目的研究组胺H1 受体拮抗剂氮卓斯汀(Azelastine ,AZT)对哮喘豚鼠炎症细胞粘附功能的影响,探讨氮卓斯汀拮抗哮喘气道炎症的可能机制。方法以卵白蛋白致敏豚鼠制备哮喘模型。采用密度梯度离心法分离并计数支气管肺泡灌洗液(BALF)中嗜酸性粒细胞(EOS)和淋巴细胞(LC)的数量;采用ELISA法检测血浆和BALF中可溶性细胞间粘附分子 1(sICAM 1)和可溶性P选择素(sP S)的含量。通过荧光酶标记法在pharmaciaCAPSystem中测定血清和BALF中嗜酸性粒细胞阳离子蛋白(ECP)的水平。结果氮卓斯汀能显著降低哮喘豚鼠BALF中Eos和LC的数量;在氮卓斯汀治疗组,哮喘豚鼠血浆和BALF中sICAM 1和sP S的含量均显著降低,血清和BALF中ECP的含量也显著降低,与模型组相比均有显著性差异。结论氮卓斯汀能降低哮喘豚鼠sICAM 1、sP S和ECP的水平,抑制Eos和LC的粘附,减少其在气道的浸润。这可能是组胺H1 受体拮抗剂氮卓斯汀拮抗哮喘气道炎症的重要机制之一。

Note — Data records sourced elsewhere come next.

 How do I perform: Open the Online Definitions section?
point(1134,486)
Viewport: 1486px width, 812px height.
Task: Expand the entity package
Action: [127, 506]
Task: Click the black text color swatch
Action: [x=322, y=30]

THE EFFECT OF AZELASTINE ON THE FUNCTION OF ADHESION OF INFLAMMATORY CELLS OF ASTHMATIC GUINEA PIGS

Objective To study the effect on the function of adhesion of inflammatory cells of asthmatic guinea pigs treated with azelastine, and explore the possible mechanism of azelastine for asthmatic airway inflammation. Methods Experimental asthma model of guinea pigs was induced by ovalbumin in vivo. The eosinophils and lymphocytes in BALF were separated by density gradient centrifugation. The content of sICAM-1 and sP-S in plasma and BALF was detected by enzyme-linkedimmunosorbent assay (ELISA). The level of ECP in serum and BALF was detected through fluorescence enzyme-labeled assay. Results The number of eosinophils and lymphocytes in BALF of asthmatic guinea pigs treated with azelastine decreased significantly. After the treatment with azelastine, the levels of sICAM-1 and sP-S in plasma and BALF lowered significantly. The levels of ECP in serum and BALF also decreased significantly. There were statistical differences between the therapeutic group and the model group. Conclusion Lowering the levels of sICAM-1, sP-S and ECP, inhibiting the function of adhesion and infiltration in airway of eosinophils and lymphocytes, may be an important mechanism for azelastine to antagonize asthmatic airway inflammation.